Genesis of the Daleks: the Time Lords have intercepted the transmat beam and sent the Doctor, Harry and Sarah to Skaro to prevent the creation of the Daleks. It's a long story but fast paced, gripping and horrifying all the way through. Great script too, even though there are many many speeches they are all incredibly important and above all they are really engaging.

Revenge of the Cybermen: to round off the season, they are teleported back to the same space station as in "The Ark in Space" to get back to the TARDIS, but they are too early! Before the TARDIS arrives, the gang have to thwart the plans of Cybermen to blow up a planet full of gold (harmful to them) and inhabited by clones of Albus Dumbledore (it seems). I found th script to be fairly boring and all in all it only gets interesting towards end when the real finale begins. Very satisfying ending with everything falling into place nicely! ....also, the Doctor has received an emergency message from the Brigadier! Now with the TARDIS finally here, the Doctor, Harry and Sarah race back to earth for season 13 and a new UNIT story....



So, what have you seen? Who are your favourite actors to play the Doctor? What are your favourites aliens/monsters/villains?


----------



## Jeff W (Jan 20, 2014)

Patrick Troughton is my personal favorite. Seek out 'Tomb of the Cybermen' if you haven't yet watched it. I own every single complete (as in there are no missing episodes) story from 1963 all through Jon Pertwee's second season along with Tom Baker's first season and the 'Key to Time' season. The pain about the black and white era is all the missing (nearly 100 of them) episodes...

As far as villains, the Daleks are clearly the most iconic, but black and white era Cybermen are my favorite. Although Roger Delgado plays the best and most convincing Master, IMO.


----------



## Manxfeeder (Oct 19, 2010)

I was a fan of Tom Baker back in the day. We didn't hear much in the US from the Doctor until David Tennant, but he resurrected the franchise. I like the linear progression of his character, gradually emphasizing his loneliness. He's my favorite of the Doctors.

I got tired of the Matt Smith storyline; all that weird stuff that he was married to an older woman but didn't know it yet, and she was really the daughter of Amy Pond, who at first was Amy Pond's black childhood friend.

I need to start watching the Clara Oswald stories. I saw the first one, and I think it's an improvement.

I also saw the first one with Peter Capaldi. It was a terrible introduction. His series hasn't hit the US yet, and I'll probably try him out when it does, but I'm not very excited about this one.
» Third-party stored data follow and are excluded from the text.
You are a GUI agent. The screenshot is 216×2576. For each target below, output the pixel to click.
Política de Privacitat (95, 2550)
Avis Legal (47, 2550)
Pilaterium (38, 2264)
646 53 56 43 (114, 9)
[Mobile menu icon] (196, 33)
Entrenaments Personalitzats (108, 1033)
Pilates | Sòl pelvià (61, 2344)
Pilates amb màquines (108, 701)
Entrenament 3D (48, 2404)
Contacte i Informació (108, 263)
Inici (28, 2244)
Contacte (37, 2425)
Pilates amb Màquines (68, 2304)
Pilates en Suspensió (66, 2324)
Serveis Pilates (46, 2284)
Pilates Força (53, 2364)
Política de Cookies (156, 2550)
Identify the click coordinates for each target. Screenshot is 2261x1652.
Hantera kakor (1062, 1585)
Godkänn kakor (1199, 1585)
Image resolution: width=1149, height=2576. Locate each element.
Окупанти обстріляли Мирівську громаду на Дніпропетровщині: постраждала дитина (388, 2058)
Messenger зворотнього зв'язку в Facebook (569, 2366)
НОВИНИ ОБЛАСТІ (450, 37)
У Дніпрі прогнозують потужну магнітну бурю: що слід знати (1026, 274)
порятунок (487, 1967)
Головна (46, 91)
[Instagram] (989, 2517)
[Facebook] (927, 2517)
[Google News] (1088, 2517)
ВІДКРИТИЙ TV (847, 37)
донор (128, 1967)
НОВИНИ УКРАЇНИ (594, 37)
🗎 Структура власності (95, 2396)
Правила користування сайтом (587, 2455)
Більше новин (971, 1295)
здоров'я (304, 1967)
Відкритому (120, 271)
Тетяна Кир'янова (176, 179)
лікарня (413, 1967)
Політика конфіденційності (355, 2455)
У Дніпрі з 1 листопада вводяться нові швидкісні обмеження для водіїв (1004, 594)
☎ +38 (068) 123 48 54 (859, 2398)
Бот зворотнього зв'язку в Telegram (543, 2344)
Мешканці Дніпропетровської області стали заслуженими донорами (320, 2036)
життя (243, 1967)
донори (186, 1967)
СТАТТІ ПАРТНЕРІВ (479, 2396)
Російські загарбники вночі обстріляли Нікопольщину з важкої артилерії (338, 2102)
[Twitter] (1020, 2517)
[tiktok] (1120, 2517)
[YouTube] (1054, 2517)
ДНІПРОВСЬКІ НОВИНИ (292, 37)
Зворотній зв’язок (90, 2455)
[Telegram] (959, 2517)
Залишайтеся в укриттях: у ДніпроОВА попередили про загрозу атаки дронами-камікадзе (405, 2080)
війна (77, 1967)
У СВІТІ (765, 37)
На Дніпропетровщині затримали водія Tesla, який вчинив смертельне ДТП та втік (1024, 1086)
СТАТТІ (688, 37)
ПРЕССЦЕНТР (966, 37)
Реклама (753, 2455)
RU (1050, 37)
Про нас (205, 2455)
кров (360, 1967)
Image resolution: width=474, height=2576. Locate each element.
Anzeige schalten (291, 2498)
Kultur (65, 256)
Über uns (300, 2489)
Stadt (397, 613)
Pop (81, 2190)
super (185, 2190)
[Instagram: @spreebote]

I ran into the lead singer from a Doctor Who fan band in Nashville that calls themselves Legs Nose Robinson. They're actually pretty good.


----------



## Guest (Dec 7, 2014)

I've started watching the new series, starting with Season 1 and Christopher Eccleston as the Doctor, with his companion Rose. I am now a few episodes into season 2, with David Tennant. I wouldn't say it is a huge favorite with me, but I enjoy it well enough. I actually didn't mind Eccleston as the Doctor, still trying to decide what I thing about Tennant. I can watch them all for free through my Amazon Prime account. A friend of mine is a huge Doctor Who fan going back even further, and tells me I need to watch the older series. His favorite, I believe, is the Tom Baker era.


----------



## Badinerie (May 3, 2008)

As a lifetime watcher I can say that imho the best Doctor was Tom Baker.Who else could get away with saving the day with a Jelly Baby. Sylvester McCoy was Pants! David Tennant great! Obviously I'm biased as regards Peter Capaldi, but I think he's very promising in the roll.
One of my favourite Episodes is a Tom Baker one. City of Death(Paris of course). Wonderfull stuff.


----------



## Albert7 (Nov 16, 2014)

I am a huge fan of the 8th and latest doctor. I didn't finish watching the season with Capaldi with my family and have 4 episodes left but too busy encoding and getting ready for my new pizza job this week to catch up. Plus I still have 4 episodes of The Wire to finish up too.


----------



## Guest (Dec 7, 2014)

Our family were avid fans from the beginning, and yes, as a four-year-old when it started, I did sometimes have to watch from behind the sofa. The only 'monster' to give me nightmares were the Yeti (especially the Web of Fear adventure!) but the Cybermen were my favourites, along with the inhabitants of The Web Planet (the Zarbie and Menoptera). I liked Patrick Troughton the best and William Hartnell second.


----------



## elgar's ghost (Aug 8, 2010)

I liked the one-off film which featured Paul McGann in the role. Prior to this I never really watched it but I do remember a nasty piece of work called Shockeye, a cannibalistic cook as I recall. When the series was resurrected some years later it's a pity McGann didn't have the part instead of Christopher Ecclestone, as I was never really sold on the latter's persona - he came across more like a Northern English drug dealer at times. Both Tennant and Smith were really good but I'm not so happy about the new bloke.


----------



## Dave Whitmore (Oct 3, 2014)

How did I miss this thread???

I'm a huge Doctor Who fan, too. I've watched it since I was five. I started around the time Tom Baker became the Doctor. Although I have a sneaky feeling I may have seen some Jon Pertwee stories too. Naturally Tom Baker is my Doctor. I still remember hiding behind the sofa when the giant rat appeared on screen in the Talons of Weng Chiang episode.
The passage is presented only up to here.